Data Fusion of Imagery from Different Satellites for Global and Daily Crop Monitoring
O. Beeri, R. Pelta, S. Mey-tal, J. Raz
Manna-Irrigation, Gvat, Israel
Satellite-based Crop Monitoring is an important tool for decision making of irrigation, fertilization, crop protection, damage assessment and more. To allow crop monitoring worldwide, on a daily basis, data fusion of images taken by different satellites is required. So far, most researches on data fusion focus on retrospective analysis, while advanced crop monitoring capabilities mandate the use of data in real time mode. Therefore, our project goals were: (1) to build a data-fusion online system for any input satellite sensor, and (2) to test its utility for the mapping of crop parameters. The methods we used in this project were field measurements, imagery processing and data fusion architecture. We ground-measured crop parameters, such as vegetation fraction, crop height and leaf-area-index in processing tomato, cotton and vineyards, respectively, during the growing season of 2016 (processing tomato and cotton in Israel) and 2016-2017 (vineyard in Australia). We processed images from multiple satellite platforms with various spectral, spatial and temporal resolutions and utilized published equations to estimate the above-mentioned crop parameters.
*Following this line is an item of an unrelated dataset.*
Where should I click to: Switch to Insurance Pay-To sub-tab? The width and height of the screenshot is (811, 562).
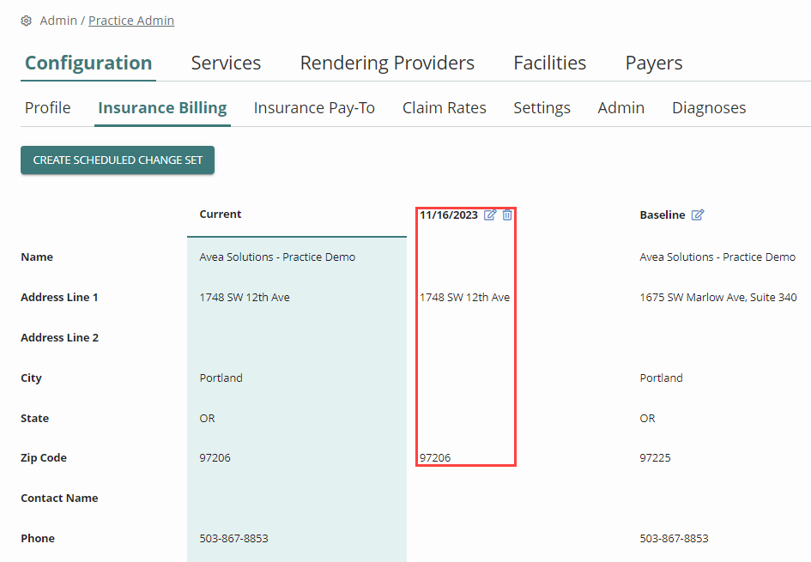314,108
The systems’ accuracy was evaluated in two tests. First, we calculated the errors among the spectra from different sensors for an independent dataset and the results showed no significant difference between the sensors, and most of the errors were below 10%. Secondly, we compared the crop estimations to the crop measurements and the matrix of the errors accorded with the published accuracy. These results show that data fusion of different sensors can be achieved with acceptable accuracy, allowing the monitoring of crop plots over the entire globe, with near-real-time delivery.